**Problem**
Rewrite every item below, replacing "computer-use agent" with "GUI agent" and leaving everything else unchanged.

**Stored data**
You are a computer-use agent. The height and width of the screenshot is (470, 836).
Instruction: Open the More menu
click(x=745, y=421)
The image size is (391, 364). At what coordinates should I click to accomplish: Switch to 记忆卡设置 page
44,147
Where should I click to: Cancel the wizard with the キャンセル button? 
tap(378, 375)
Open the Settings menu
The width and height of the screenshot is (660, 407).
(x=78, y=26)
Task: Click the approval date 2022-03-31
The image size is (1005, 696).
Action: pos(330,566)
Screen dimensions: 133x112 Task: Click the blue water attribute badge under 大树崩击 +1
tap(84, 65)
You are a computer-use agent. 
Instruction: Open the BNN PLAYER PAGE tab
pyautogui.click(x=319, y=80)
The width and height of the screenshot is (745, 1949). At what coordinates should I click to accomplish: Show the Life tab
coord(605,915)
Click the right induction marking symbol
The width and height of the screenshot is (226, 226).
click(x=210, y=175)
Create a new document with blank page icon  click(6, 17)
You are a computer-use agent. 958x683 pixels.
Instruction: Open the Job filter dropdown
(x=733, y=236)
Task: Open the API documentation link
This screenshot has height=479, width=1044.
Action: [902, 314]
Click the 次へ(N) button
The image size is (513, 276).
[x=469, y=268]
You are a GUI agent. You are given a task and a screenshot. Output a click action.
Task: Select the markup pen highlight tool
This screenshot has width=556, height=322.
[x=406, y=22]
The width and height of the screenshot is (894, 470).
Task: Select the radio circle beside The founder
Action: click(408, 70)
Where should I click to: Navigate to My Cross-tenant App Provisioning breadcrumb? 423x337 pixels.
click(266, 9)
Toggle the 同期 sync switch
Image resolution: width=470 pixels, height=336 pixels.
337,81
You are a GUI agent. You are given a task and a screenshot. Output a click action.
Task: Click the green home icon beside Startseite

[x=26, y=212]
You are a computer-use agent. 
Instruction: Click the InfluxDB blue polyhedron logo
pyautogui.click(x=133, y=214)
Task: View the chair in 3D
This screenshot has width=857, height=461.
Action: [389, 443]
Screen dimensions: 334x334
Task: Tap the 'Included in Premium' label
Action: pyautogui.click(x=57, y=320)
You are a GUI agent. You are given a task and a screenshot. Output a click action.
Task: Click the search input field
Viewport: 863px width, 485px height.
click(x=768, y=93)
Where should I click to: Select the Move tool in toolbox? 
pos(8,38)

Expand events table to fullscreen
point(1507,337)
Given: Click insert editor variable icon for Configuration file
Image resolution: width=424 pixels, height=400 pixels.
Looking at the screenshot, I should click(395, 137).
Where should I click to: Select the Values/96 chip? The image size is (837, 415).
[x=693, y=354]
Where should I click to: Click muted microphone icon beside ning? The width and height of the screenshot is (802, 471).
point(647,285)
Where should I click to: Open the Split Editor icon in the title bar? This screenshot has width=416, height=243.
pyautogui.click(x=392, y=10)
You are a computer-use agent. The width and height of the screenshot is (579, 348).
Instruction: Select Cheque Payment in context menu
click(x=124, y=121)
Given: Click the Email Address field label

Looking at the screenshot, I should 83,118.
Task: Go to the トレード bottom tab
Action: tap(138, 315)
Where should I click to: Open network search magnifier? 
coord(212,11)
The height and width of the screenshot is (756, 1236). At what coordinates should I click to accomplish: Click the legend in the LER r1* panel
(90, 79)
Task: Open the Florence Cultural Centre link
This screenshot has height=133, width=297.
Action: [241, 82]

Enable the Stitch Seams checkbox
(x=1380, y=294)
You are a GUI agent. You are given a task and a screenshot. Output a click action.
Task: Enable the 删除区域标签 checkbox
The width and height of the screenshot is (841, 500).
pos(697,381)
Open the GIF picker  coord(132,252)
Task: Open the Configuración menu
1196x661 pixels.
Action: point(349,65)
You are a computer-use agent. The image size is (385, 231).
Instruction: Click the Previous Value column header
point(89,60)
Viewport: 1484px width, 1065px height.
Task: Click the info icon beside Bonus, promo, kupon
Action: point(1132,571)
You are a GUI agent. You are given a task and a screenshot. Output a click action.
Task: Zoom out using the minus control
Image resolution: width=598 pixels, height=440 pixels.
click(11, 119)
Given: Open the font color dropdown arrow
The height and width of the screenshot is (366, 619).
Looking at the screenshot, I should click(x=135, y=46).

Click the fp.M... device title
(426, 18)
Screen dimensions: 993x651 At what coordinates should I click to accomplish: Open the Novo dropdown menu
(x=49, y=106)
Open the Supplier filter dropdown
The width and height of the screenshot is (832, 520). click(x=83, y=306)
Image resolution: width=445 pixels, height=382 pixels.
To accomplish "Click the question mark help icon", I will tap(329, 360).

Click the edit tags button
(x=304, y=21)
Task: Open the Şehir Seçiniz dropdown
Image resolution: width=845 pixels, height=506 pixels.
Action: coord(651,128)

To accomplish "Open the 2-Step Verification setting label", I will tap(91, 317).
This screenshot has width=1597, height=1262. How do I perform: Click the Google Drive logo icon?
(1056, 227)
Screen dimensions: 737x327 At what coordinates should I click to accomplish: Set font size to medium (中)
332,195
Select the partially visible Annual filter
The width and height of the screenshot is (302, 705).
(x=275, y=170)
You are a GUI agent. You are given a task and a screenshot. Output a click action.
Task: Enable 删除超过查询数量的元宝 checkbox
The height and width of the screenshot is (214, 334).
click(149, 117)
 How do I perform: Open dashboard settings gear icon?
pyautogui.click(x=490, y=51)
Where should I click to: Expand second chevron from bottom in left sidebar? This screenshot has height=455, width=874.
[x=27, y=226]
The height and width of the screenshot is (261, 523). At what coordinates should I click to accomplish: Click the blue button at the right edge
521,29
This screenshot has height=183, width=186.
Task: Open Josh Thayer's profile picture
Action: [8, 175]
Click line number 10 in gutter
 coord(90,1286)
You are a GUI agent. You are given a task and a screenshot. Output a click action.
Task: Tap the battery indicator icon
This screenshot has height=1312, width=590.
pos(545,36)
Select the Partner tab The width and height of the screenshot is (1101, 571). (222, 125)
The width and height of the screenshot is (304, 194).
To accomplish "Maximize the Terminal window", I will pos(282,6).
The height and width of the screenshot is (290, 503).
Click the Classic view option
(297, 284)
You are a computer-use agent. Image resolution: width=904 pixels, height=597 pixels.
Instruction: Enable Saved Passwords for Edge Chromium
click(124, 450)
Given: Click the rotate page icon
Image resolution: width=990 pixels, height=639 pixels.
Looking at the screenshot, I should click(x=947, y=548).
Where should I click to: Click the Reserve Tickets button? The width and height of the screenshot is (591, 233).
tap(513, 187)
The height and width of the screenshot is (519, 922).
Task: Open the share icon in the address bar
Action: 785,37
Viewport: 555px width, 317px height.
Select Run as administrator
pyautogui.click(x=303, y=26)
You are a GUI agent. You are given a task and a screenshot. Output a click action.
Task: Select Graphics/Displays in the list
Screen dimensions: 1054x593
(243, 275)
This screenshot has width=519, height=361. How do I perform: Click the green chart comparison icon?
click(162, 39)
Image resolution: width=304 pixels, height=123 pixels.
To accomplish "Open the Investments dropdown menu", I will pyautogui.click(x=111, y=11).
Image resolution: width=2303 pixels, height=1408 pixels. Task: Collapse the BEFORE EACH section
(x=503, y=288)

**Result of this exercise**
You are a GUI agent. The height and width of the screenshot is (470, 836).
Instruction: Open the More menu
click(x=745, y=421)
The image size is (391, 364). At what coordinates should I click to accomplish: Switch to 记忆卡设置 page
44,147
Where should I click to: Cancel the wizard with the キャンセル button? 
tap(378, 375)
Open the Settings menu
The width and height of the screenshot is (660, 407).
(x=78, y=26)
Task: Click the approval date 2022-03-31
The image size is (1005, 696).
Action: pos(330,566)
Screen dimensions: 133x112 Task: Click the blue water attribute badge under 大树崩击 +1
tap(84, 65)
You are a GUI agent. 
Instruction: Open the BNN PLAYER PAGE tab
pyautogui.click(x=319, y=80)
The width and height of the screenshot is (745, 1949). At what coordinates should I click to accomplish: Show the Life tab
coord(605,915)
Click the right induction marking symbol
The width and height of the screenshot is (226, 226).
click(x=210, y=175)
Create a new document with blank page icon  click(6, 17)
You are a GUI agent. 958x683 pixels.
Instruction: Open the Job filter dropdown
(x=733, y=236)
Task: Open the API documentation link
This screenshot has height=479, width=1044.
Action: [902, 314]
Click the 次へ(N) button
The image size is (513, 276).
[x=469, y=268]
You are a GUI agent. You are given a task and a screenshot. Output a click action.
Task: Select the markup pen highlight tool
This screenshot has width=556, height=322.
[x=406, y=22]
The width and height of the screenshot is (894, 470).
Task: Select the radio circle beside The founder
Action: click(408, 70)
Where should I click to: Navigate to My Cross-tenant App Provisioning breadcrumb? 423x337 pixels.
click(266, 9)
Toggle the 同期 sync switch
Image resolution: width=470 pixels, height=336 pixels.
337,81
You are a GUI agent. You are given a task and a screenshot. Output a click action.
Task: Click the green home icon beside Startseite

[x=26, y=212]
You are a GUI agent. 
Instruction: Click the InfluxDB blue polyhedron logo
pyautogui.click(x=133, y=214)
Task: View the chair in 3D
This screenshot has width=857, height=461.
Action: [389, 443]
Screen dimensions: 334x334
Task: Tap the 'Included in Premium' label
Action: pyautogui.click(x=57, y=320)
You are a GUI agent. You are given a task and a screenshot. Output a click action.
Task: Click the search input field
Viewport: 863px width, 485px height.
click(x=768, y=93)
Where should I click to: Select the Move tool in toolbox? 
pos(8,38)

Expand events table to fullscreen
point(1507,337)
Given: Click insert editor variable icon for Configuration file
Image resolution: width=424 pixels, height=400 pixels.
Looking at the screenshot, I should click(395, 137).
Where should I click to: Select the Values/96 chip? The image size is (837, 415).
[x=693, y=354]
Where should I click to: Click muted microphone icon beside ning? The width and height of the screenshot is (802, 471).
point(647,285)
Where should I click to: Open the Split Editor icon in the title bar? This screenshot has width=416, height=243.
pyautogui.click(x=392, y=10)
You are a GUI agent. The width and height of the screenshot is (579, 348).
Instruction: Select Cheque Payment in context menu
click(x=124, y=121)
Given: Click the Email Address field label

Looking at the screenshot, I should 83,118.
Task: Go to the トレード bottom tab
Action: tap(138, 315)
Where should I click to: Open network search magnifier? 
coord(212,11)
The height and width of the screenshot is (756, 1236). At what coordinates should I click to accomplish: Click the legend in the LER r1* panel
(90, 79)
Task: Open the Florence Cultural Centre link
This screenshot has height=133, width=297.
Action: [241, 82]

Enable the Stitch Seams checkbox
(x=1380, y=294)
You are a GUI agent. You are given a task and a screenshot. Output a click action.
Task: Enable the 删除区域标签 checkbox
The width and height of the screenshot is (841, 500).
pos(697,381)
Open the GIF picker  coord(132,252)
Task: Open the Configuración menu
1196x661 pixels.
Action: point(349,65)
You are a GUI agent. The image size is (385, 231).
Instruction: Click the Previous Value column header
point(89,60)
Viewport: 1484px width, 1065px height.
Task: Click the info icon beside Bonus, promo, kupon
Action: point(1132,571)
You are a GUI agent. You are given a task and a screenshot. Output a click action.
Task: Zoom out using the minus control
Image resolution: width=598 pixels, height=440 pixels.
click(11, 119)
Given: Open the font color dropdown arrow
The height and width of the screenshot is (366, 619).
Looking at the screenshot, I should click(x=135, y=46).

Click the fp.M... device title
(426, 18)
Screen dimensions: 993x651 At what coordinates should I click to accomplish: Open the Novo dropdown menu
(x=49, y=106)
Open the Supplier filter dropdown
The width and height of the screenshot is (832, 520). click(x=83, y=306)
Image resolution: width=445 pixels, height=382 pixels.
To accomplish "Click the question mark help icon", I will tap(329, 360).

Click the edit tags button
(x=304, y=21)
Task: Open the Şehir Seçiniz dropdown
Image resolution: width=845 pixels, height=506 pixels.
Action: coord(651,128)

To accomplish "Open the 2-Step Verification setting label", I will tap(91, 317).
This screenshot has width=1597, height=1262. How do I perform: Click the Google Drive logo icon?
(1056, 227)
Screen dimensions: 737x327 At what coordinates should I click to accomplish: Set font size to medium (中)
332,195
Select the partially visible Annual filter
The width and height of the screenshot is (302, 705).
(x=275, y=170)
You are a GUI agent. You are given a task and a screenshot. Output a click action.
Task: Enable 删除超过查询数量的元宝 checkbox
The height and width of the screenshot is (214, 334).
click(149, 117)
 How do I perform: Open dashboard settings gear icon?
pyautogui.click(x=490, y=51)
Where should I click to: Expand second chevron from bottom in left sidebar? This screenshot has height=455, width=874.
[x=27, y=226]
The height and width of the screenshot is (261, 523). At what coordinates should I click to accomplish: Click the blue button at the right edge
521,29
This screenshot has height=183, width=186.
Task: Open Josh Thayer's profile picture
Action: [8, 175]
Click line number 10 in gutter
 coord(90,1286)
You are a GUI agent. You are given a task and a screenshot. Output a click action.
Task: Tap the battery indicator icon
This screenshot has height=1312, width=590.
pos(545,36)
Select the Partner tab The width and height of the screenshot is (1101, 571). (222, 125)
The width and height of the screenshot is (304, 194).
To accomplish "Maximize the Terminal window", I will pos(282,6).
The height and width of the screenshot is (290, 503).
Click the Classic view option
(297, 284)
You are a GUI agent. Image resolution: width=904 pixels, height=597 pixels.
Instruction: Enable Saved Passwords for Edge Chromium
click(124, 450)
Given: Click the rotate page icon
Image resolution: width=990 pixels, height=639 pixels.
Looking at the screenshot, I should click(x=947, y=548).
Where should I click to: Click the Reserve Tickets button? The width and height of the screenshot is (591, 233).
tap(513, 187)
The height and width of the screenshot is (519, 922).
Task: Open the share icon in the address bar
Action: 785,37
Viewport: 555px width, 317px height.
Select Run as administrator
pyautogui.click(x=303, y=26)
You are a GUI agent. You are given a task and a screenshot. Output a click action.
Task: Select Graphics/Displays in the list
Screen dimensions: 1054x593
(243, 275)
This screenshot has width=519, height=361. How do I perform: Click the green chart comparison icon?
click(162, 39)
Image resolution: width=304 pixels, height=123 pixels.
To accomplish "Open the Investments dropdown menu", I will pyautogui.click(x=111, y=11).
Image resolution: width=2303 pixels, height=1408 pixels. Task: Collapse the BEFORE EACH section
(x=503, y=288)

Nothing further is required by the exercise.